Hagen was also an influential teacher at Harvard. Several of his students went on to become notable entomologists, including John Henry Comstock, Albert J. Cook, Herbert Osborn, Henry G. Hubbard, and Charles W. Woodworth.

He seldom made field trips, usually confining his travel to museums, libraries and universities. However, in 1882 he participated in a survey of insect pests along the Northern Pacific Railroad, traveling through Montana, California, Oregon and Washington.

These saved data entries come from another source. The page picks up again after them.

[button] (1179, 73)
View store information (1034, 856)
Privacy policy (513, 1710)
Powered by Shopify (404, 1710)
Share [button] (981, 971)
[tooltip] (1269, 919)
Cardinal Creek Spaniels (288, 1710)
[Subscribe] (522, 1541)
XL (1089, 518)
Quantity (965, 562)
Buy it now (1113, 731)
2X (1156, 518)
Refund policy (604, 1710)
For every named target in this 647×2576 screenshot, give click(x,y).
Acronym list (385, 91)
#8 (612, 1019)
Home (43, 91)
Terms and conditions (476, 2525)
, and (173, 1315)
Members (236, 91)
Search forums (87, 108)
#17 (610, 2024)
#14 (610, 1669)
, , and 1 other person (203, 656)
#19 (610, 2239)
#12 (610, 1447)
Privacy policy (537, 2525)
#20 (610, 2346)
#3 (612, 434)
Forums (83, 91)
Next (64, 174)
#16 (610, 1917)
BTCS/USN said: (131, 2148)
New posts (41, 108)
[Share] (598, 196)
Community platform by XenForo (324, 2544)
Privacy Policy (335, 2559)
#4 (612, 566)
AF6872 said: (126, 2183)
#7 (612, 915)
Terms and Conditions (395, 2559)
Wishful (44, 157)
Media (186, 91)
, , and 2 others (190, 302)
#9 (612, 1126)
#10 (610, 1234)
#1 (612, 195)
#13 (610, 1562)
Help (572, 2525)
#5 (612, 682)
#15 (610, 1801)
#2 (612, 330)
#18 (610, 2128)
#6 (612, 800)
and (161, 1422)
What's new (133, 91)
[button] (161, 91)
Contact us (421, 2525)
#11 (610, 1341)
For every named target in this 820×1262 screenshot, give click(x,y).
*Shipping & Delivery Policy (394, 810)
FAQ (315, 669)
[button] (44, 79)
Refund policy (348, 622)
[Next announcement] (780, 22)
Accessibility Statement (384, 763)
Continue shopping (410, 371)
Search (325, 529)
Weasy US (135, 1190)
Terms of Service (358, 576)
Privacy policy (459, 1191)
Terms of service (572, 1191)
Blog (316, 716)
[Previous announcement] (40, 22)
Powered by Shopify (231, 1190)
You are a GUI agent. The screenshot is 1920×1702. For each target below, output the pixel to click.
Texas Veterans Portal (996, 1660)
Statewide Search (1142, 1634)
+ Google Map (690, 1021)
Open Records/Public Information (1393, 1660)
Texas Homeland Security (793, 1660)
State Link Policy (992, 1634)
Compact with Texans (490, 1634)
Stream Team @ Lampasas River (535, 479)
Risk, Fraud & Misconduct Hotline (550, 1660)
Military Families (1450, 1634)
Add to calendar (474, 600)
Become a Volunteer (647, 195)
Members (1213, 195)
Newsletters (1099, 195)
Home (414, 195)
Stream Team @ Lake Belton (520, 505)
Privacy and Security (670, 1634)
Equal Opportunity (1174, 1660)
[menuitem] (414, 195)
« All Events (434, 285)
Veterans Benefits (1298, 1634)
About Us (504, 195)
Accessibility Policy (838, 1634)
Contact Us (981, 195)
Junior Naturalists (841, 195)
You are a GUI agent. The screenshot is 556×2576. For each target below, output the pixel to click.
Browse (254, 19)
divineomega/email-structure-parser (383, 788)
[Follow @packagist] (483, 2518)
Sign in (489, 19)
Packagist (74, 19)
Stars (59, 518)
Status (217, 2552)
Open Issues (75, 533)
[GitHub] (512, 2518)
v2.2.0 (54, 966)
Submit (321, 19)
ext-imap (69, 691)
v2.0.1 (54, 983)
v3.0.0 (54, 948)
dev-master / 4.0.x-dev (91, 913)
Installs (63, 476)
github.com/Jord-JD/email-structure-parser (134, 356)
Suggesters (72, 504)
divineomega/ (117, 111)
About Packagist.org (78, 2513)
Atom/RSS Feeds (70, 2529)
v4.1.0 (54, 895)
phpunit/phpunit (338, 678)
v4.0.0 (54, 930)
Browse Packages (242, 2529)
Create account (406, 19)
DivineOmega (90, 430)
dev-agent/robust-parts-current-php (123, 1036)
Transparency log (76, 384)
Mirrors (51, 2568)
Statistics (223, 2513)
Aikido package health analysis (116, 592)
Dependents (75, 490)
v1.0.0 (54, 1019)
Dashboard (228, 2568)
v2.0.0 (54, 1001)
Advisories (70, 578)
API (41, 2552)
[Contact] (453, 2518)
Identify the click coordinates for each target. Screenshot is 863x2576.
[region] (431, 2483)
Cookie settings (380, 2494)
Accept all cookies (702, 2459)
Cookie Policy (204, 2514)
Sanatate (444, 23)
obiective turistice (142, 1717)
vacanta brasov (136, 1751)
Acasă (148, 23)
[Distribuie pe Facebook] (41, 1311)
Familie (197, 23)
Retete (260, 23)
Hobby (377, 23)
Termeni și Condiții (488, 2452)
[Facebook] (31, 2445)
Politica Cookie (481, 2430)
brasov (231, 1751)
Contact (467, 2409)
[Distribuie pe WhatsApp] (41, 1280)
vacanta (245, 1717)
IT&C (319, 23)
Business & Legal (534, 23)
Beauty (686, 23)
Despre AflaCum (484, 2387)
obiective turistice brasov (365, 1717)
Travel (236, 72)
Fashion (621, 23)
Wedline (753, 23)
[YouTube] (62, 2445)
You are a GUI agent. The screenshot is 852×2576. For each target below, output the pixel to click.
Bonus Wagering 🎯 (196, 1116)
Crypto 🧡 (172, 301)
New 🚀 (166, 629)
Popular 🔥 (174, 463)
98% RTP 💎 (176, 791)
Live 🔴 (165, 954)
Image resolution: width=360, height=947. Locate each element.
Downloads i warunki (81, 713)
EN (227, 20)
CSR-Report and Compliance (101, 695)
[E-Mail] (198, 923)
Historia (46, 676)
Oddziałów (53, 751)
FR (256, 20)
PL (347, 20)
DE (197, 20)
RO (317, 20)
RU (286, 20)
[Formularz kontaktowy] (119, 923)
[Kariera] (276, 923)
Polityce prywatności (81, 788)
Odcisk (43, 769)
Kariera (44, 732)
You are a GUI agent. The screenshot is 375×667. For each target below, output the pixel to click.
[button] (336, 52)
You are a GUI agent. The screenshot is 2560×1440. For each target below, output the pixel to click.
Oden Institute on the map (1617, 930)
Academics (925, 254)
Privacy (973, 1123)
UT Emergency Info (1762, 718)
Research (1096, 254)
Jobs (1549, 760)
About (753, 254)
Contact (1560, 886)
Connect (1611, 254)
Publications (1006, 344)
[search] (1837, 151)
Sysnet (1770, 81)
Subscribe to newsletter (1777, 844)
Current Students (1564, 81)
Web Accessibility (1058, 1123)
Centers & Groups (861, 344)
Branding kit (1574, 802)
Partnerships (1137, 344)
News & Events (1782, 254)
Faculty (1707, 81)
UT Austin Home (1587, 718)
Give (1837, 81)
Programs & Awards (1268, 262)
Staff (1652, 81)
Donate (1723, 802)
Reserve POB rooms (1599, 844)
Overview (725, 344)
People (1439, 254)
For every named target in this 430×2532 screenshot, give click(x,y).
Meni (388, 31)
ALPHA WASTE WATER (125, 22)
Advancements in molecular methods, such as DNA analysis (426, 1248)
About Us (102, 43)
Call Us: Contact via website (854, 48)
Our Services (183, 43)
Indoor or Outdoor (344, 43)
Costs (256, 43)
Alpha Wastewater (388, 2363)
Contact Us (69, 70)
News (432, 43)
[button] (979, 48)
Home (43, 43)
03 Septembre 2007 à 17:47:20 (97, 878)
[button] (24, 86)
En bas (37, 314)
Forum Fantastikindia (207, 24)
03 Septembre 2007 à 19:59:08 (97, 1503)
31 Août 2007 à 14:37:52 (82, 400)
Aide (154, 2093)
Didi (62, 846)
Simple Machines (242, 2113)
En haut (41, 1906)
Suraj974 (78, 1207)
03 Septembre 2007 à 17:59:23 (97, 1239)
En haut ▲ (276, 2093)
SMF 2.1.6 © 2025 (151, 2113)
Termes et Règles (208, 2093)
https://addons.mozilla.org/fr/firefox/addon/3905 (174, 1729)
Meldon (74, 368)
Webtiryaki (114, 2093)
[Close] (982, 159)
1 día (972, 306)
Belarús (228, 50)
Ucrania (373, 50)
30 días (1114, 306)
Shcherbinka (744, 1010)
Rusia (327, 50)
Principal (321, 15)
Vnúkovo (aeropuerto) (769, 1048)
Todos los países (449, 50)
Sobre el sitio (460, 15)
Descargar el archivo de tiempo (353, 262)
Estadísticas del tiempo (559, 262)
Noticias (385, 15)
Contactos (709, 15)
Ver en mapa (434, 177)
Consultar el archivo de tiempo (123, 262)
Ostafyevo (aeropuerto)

He was a member of several scientific societies including the American Academy of Arts and Sciences, the American Philosophical Society and the American Entomological Society. He founded the Cambridge Entomological Club. In 1863, he received the honorary degree of Ph.D. from the University of Königsberg.

==Works==
Hagen wrote over 400 articles, including:

- with Edmond de Sélys Longchamps. "Revue des odonates ou Libellules d'Europe." Mémoires de la Société Royale des Sciences de Liége 6:1-408 (1850).
- Monographie der Termiten (1855–1860).
- Synopsis of North American Neuroptera (1861). This work was written at the request of the Smithsonian Institution. Some of the terms used by Hagen were not well explained in this work. This was corrected by the Irish Entomologist Alexander Henry Haliday in 1857 in "Explanation of terms used by Dr Hagen in his synopsis of the British Dragon-flies," Entomologists' Annual 164-15, Fig.
- Bibliotheca Entomologica (1862–1863). This work, listing all entomological literature up to 1862, was found in all the major entomology libraries. It was the "entomologist's bible.".